Segment Start: Material shown

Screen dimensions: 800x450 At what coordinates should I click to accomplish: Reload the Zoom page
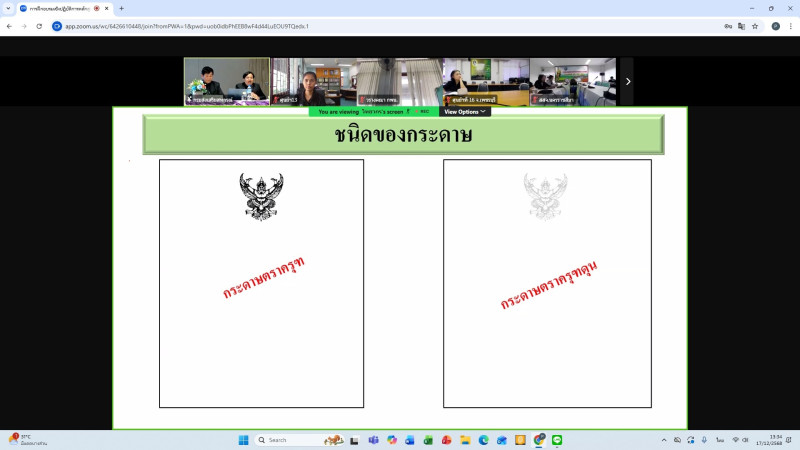pos(39,26)
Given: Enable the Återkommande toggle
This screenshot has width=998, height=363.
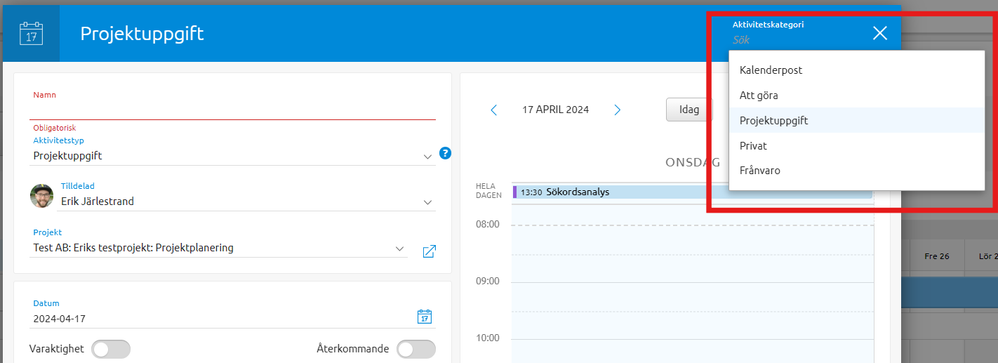Looking at the screenshot, I should (416, 349).
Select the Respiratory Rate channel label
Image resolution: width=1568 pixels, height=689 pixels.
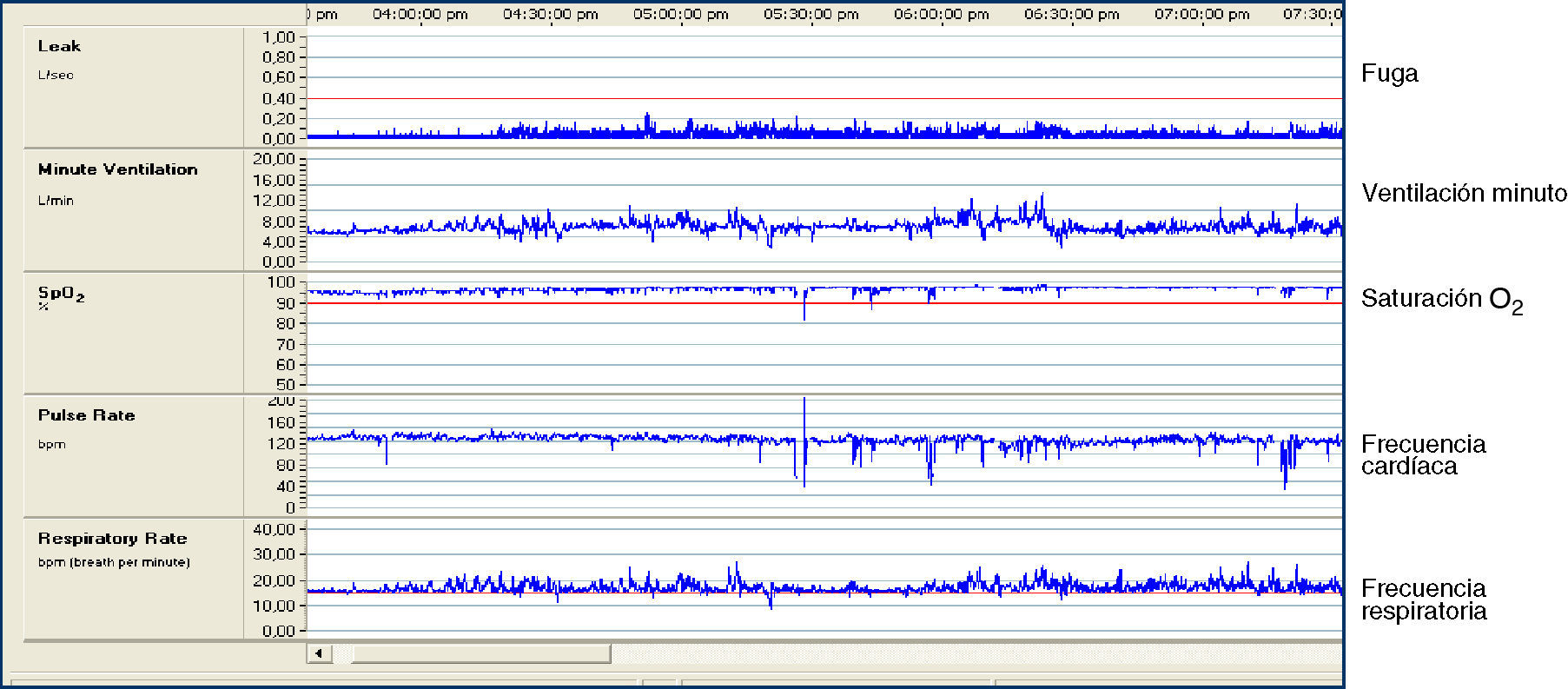(112, 539)
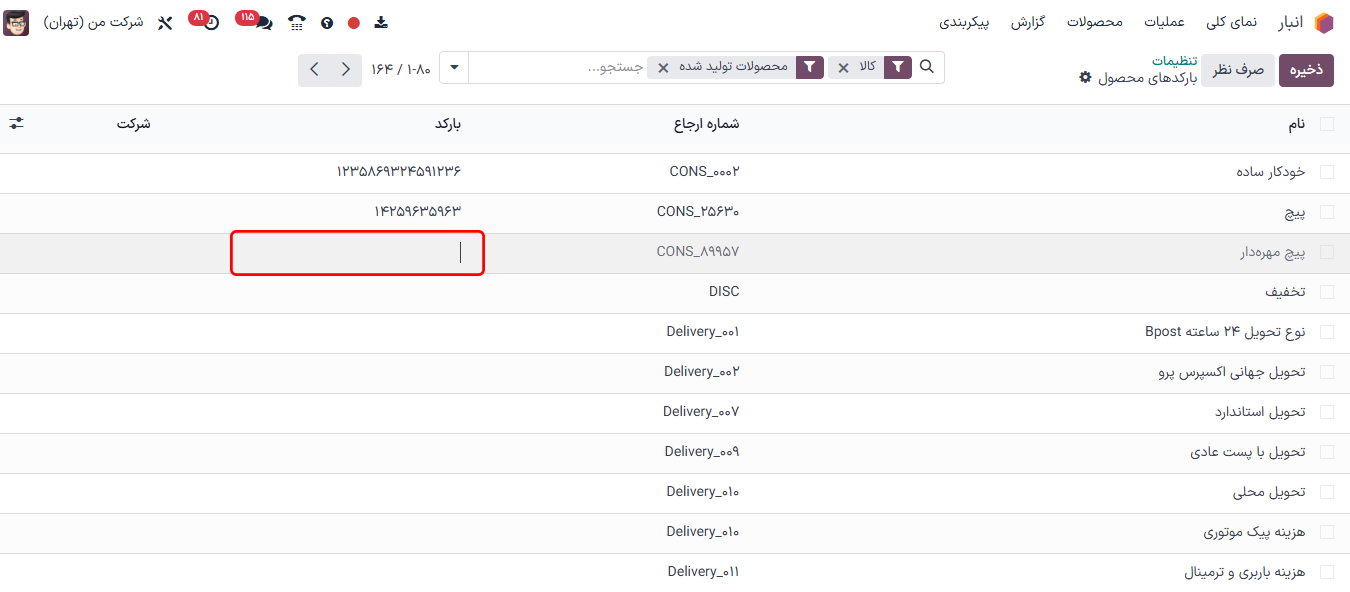Image resolution: width=1350 pixels, height=592 pixels.
Task: Open the debug tools wrench icon
Action: [165, 22]
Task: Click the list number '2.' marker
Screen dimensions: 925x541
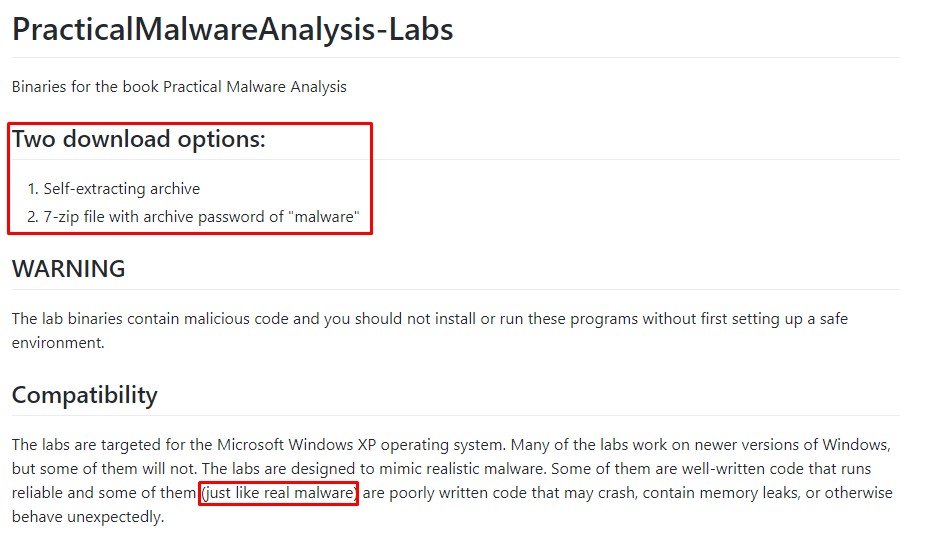Action: click(x=33, y=216)
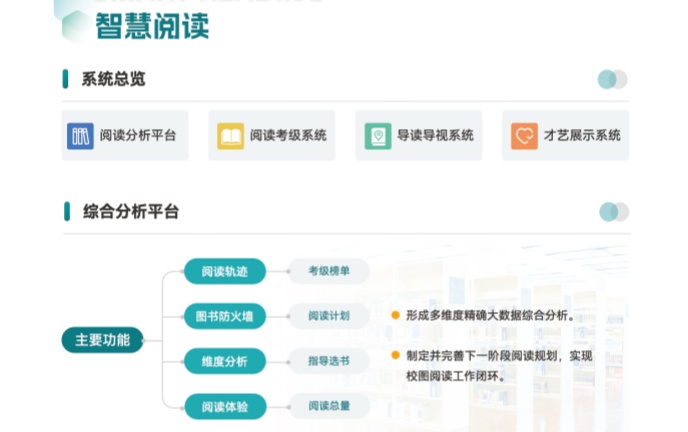Click the yellow open-book icon for 阅读考级系统
The image size is (688, 432).
point(231,136)
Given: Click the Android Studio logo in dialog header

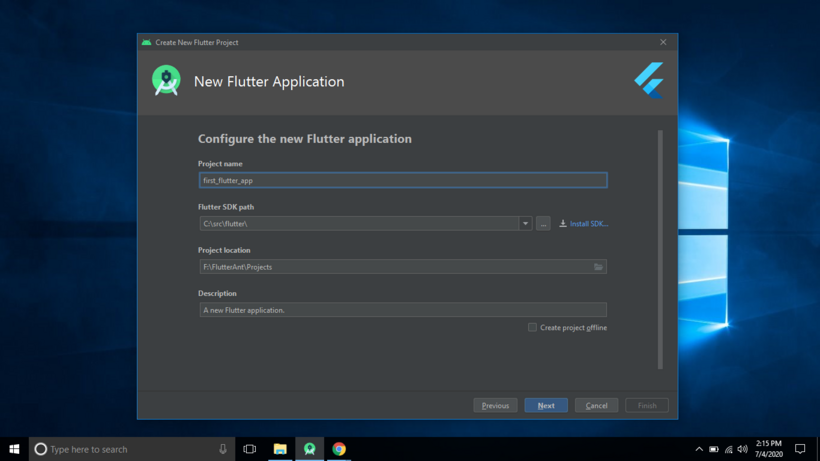Looking at the screenshot, I should click(166, 81).
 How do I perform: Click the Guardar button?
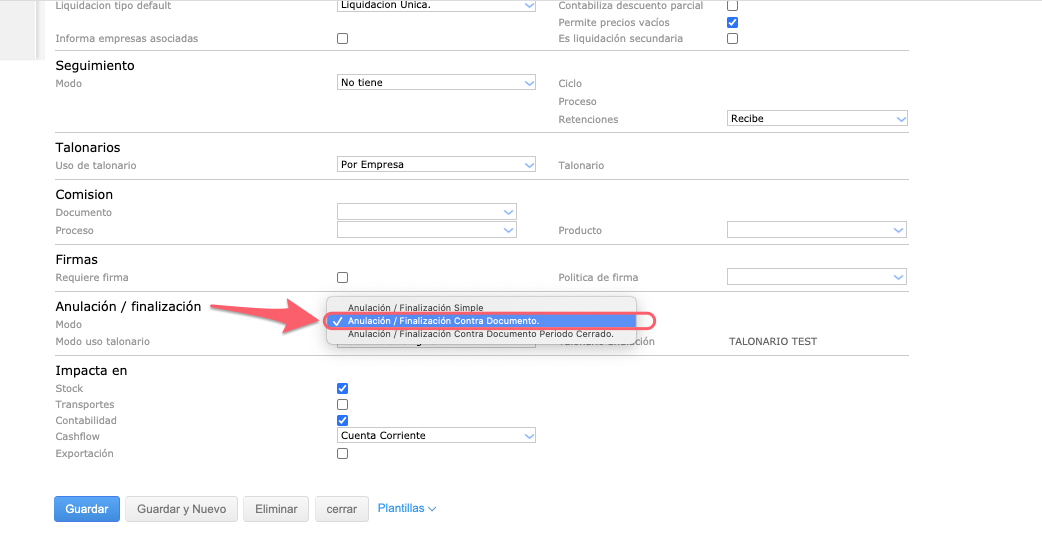click(x=87, y=509)
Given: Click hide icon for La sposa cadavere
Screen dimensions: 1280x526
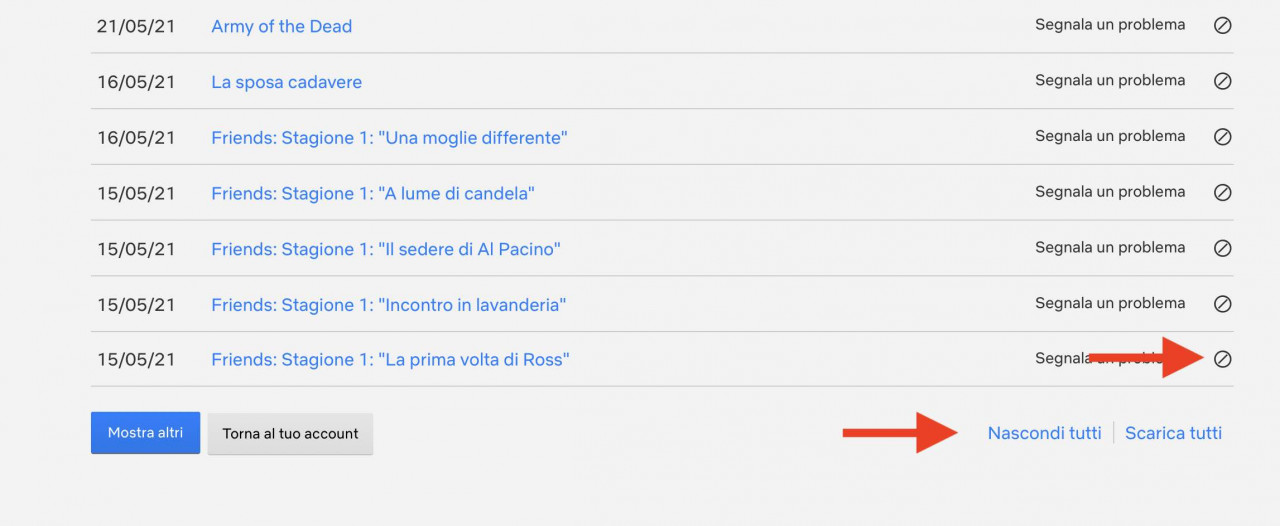Looking at the screenshot, I should tap(1222, 82).
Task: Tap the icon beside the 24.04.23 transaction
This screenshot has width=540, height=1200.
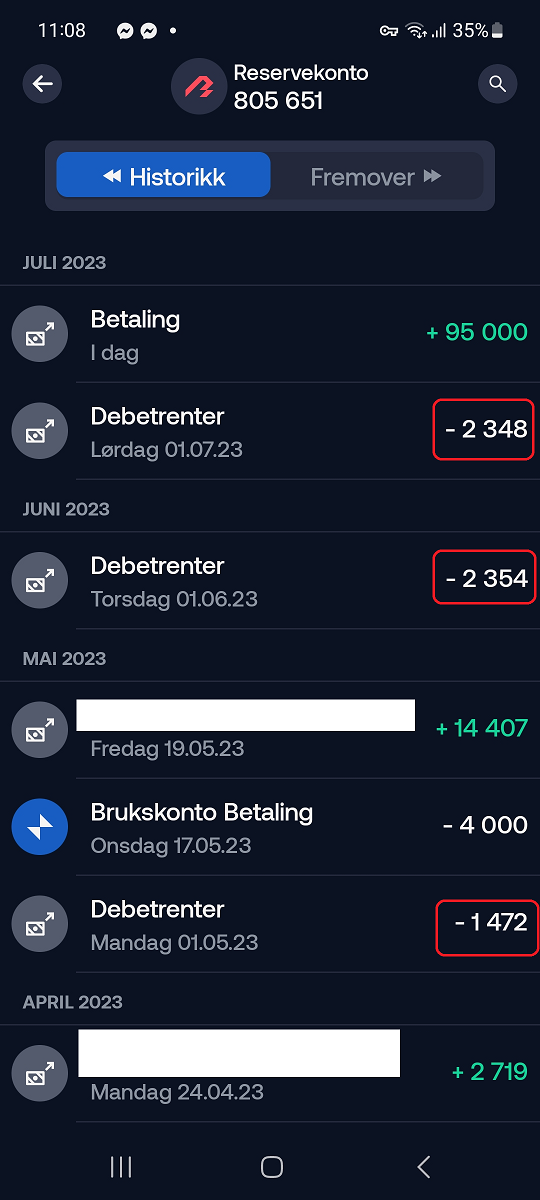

Segment End: Material shown

#### [Assignment]
All lines from the one with "How do I perform: Click the Guardar button?" through the end of the records above must be reproduced exactly, both ends included, and the pictures must be left out.

#### [Answer area]
 How do I perform: Click the Guardar button?
click(x=87, y=509)
Given: Click hide icon for La sposa cadavere
Screen dimensions: 1280x526
Looking at the screenshot, I should tap(1222, 82).
Task: Tap the icon beside the 24.04.23 transaction
This screenshot has width=540, height=1200.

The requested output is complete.